Sabato scorso, dal tardo pomeriggio e fino a notte inoltrata, oltre 600 visitatori provenienti da molti comuni pugliesi, hanno potuto rivivere ricordi forse annebbiati dal tempo, ma ben vividi nella mente di chi ha avuto la fortuna di vivere, ma anche solo partecipare, alle feste contadine di un tempo che non tornerà. Oggi si è notevolmente evoluta, ma la trebbiatura era l'operazione conclusiva del raccolto del grano e rappresentava il momento più importante, faticoso e festoso dell'intera annata agraria.
Questa festa, voluta da Domenico Longo e Leonardo Marchitelli e organizzata dalla Pro Loco “don Nicola Pellegrino” di Castellana-Grotte e dalla Coldiretti, con il patrocinio del Comune, ha visto il suo culmine nella dimostrazione del processo di separazione del grano dalla paglia, avvenuto con macchine d’epoca tra gli ulivi della settecentesca masseria Andriani, sede della Pro Loco.
A far da cornice alla affascinante dimostrazione eseguita con una trebbiatrice d’epoca “Artemio Bubba” perfettamente funzionante, una serie di trattori d’epoca provenienti da Castellana, Locorotondo, Cisternino, Gioia del Colle e Santeramo.
“È in serate come questa - dichiara l’assessore comunale Fabio Caputo - che una comunità ritrova un pezzo della propria storia e la consegna alle nuove generazioni. A nome dell’amministrazione comunale un grazie alla Pro Loco e alla Coldiretti di Castellana ed in modo particolare ai nostri concittadini Longo e Marchitelli che con grande passione mantengono vive queste tradizioni, trasformandole in un’occasione di incontro e comunità”.
Dopo il tramonto, la festa si è spostata nell’accogliente aia della masseria Andriani arricchita da una mostra d’arte sul tema della vita rurale e contadina, da bancarelle con oggetti d’epoca, da uno spazio dedicato a farine e prodotti dell’antico “Molino Pace & Pinto”, del pastificio Sbiroli di Putignano, dell’Oleificio Sgobba, da stand con prodotti tipici preparati al momento come “l’impanata di Concetta” a cura dell’agriturismo “Sottocanale”, la carne alla brace della macelleria “da Mimmo” e i magnifici vini delle Cantine Viglione.

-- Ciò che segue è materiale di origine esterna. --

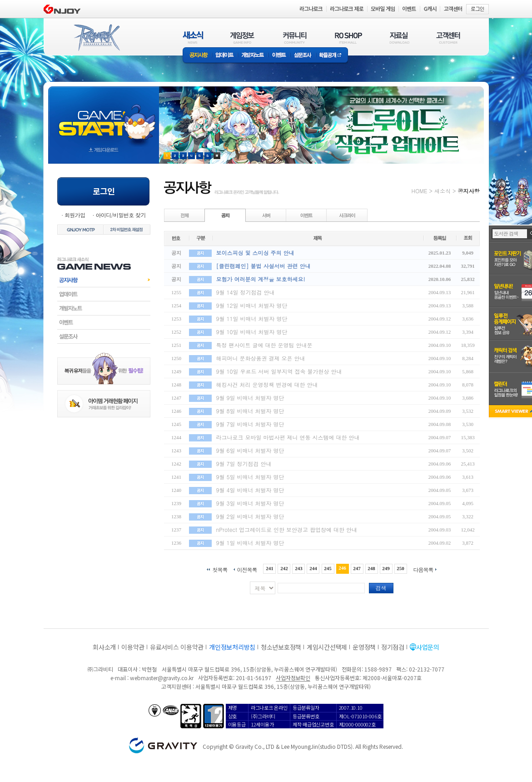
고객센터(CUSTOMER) (448, 37)
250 (400, 568)
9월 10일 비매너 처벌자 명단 (252, 331)
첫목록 (219, 569)
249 (386, 568)
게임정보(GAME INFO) (242, 37)
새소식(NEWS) (193, 37)
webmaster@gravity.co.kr (162, 677)
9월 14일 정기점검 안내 (245, 292)
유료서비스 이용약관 (177, 647)
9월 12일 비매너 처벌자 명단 (252, 305)
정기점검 (393, 647)
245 (328, 568)
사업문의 (428, 647)
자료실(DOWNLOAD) (399, 37)
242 (284, 568)
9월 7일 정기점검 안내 (244, 463)
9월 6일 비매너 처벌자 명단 (250, 450)
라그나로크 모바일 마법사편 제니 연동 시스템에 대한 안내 (288, 437)
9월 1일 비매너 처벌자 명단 (250, 542)
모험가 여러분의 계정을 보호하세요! (261, 279)
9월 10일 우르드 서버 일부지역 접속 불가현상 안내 (279, 371)
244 (313, 568)
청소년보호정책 (281, 647)
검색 (381, 587)
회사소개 (104, 647)
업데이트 (224, 55)
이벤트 (279, 55)
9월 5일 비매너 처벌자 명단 (250, 476)
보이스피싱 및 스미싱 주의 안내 (255, 252)
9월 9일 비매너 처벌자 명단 (250, 397)
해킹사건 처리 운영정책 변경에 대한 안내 (267, 384)
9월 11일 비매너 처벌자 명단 (252, 318)
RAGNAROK (96, 38)
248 (371, 568)
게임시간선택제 (327, 647)
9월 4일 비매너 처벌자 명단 (250, 490)
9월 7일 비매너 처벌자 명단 (250, 424)
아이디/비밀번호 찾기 (120, 215)
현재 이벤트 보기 (217, 155)
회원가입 (75, 215)
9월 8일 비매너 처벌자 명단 (250, 411)
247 (357, 568)
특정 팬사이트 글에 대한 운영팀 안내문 (264, 345)
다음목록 (423, 569)
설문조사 (303, 55)
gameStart (104, 116)
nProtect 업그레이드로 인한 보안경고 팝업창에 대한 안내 (287, 529)
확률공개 (332, 55)
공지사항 (197, 55)
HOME (419, 190)
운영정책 (364, 647)
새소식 (443, 190)
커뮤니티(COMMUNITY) (295, 37)
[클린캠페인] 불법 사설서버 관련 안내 (264, 266)
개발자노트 (253, 55)
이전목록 (247, 569)
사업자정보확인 (293, 677)
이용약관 (133, 647)
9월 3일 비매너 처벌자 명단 (250, 503)
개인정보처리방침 (232, 647)
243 (298, 568)
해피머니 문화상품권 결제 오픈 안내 (261, 358)
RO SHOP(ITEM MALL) (348, 37)
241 (269, 568)
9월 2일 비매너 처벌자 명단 (250, 516)
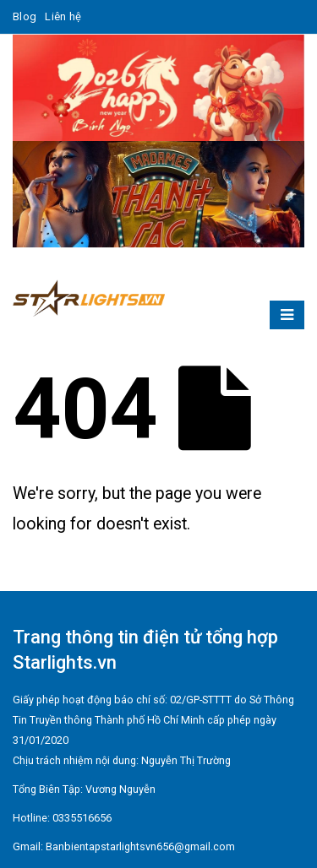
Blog (25, 16)
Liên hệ (63, 16)
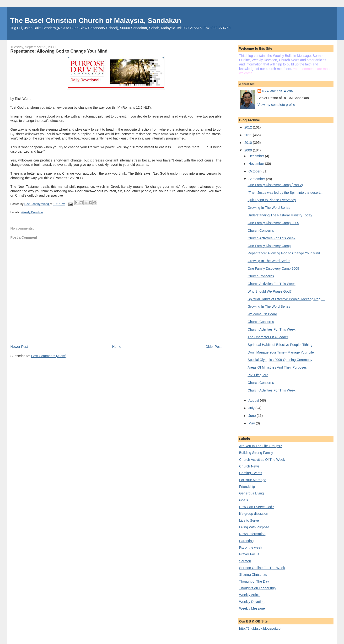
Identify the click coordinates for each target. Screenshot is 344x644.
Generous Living (252, 493)
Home (117, 346)
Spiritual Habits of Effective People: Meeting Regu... (286, 299)
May (252, 423)
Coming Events (250, 473)
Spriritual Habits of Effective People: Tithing (280, 344)
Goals (244, 500)
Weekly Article (250, 595)
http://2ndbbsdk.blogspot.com (261, 628)
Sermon (245, 561)
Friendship (247, 486)
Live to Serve (249, 520)
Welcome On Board (262, 314)
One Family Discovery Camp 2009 (274, 223)
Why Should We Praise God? (270, 291)
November (257, 164)
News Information (252, 534)
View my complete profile (276, 104)
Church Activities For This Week (272, 238)
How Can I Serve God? (256, 507)
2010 (248, 142)
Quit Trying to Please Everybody (272, 200)
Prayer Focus (249, 554)
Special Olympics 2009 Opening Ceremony (280, 360)
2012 (248, 127)
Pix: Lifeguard (258, 375)
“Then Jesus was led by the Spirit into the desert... (285, 192)
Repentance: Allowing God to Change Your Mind (284, 253)
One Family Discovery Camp (269, 246)
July (252, 408)
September (257, 179)
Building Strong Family (256, 452)
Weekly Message (252, 608)
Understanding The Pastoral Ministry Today (280, 215)
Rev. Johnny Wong (278, 91)
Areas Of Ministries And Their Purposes (277, 367)
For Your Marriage (252, 480)
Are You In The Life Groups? (260, 446)
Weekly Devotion (32, 212)
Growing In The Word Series (269, 208)
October (255, 171)
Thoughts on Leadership (258, 588)
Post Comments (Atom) (48, 356)
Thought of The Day (254, 581)
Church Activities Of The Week (262, 460)
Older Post (214, 346)
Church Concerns (261, 230)
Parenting (246, 541)
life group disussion (254, 514)
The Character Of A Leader (268, 337)
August (254, 400)
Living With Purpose (254, 527)
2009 (248, 150)
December (257, 156)
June (252, 416)
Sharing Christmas (253, 574)
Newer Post (19, 346)
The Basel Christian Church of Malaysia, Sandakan (96, 20)
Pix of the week (250, 548)
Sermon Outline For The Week (262, 568)
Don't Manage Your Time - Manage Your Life (281, 352)
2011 (248, 135)
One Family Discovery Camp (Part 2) (275, 185)
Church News (249, 466)
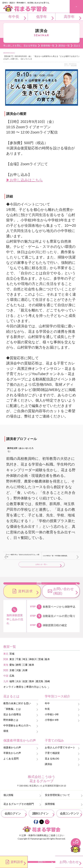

Molto apprezzata anche l’esibizione del gruppo “Pugliabella” con la propria musica tradizionale, balli popolari e ritmi tramandati di generazione in generazione.
A seguire, Dj set con “Io Pino” che, con la sua musica coinvolgente, con i balli di gruppo condotti da Valeria Loseva, ha animato il resto dell’apprezzatissima manifestazione che, visti i risultati, sarà sicuramente riproposta anche nei prossimi anni.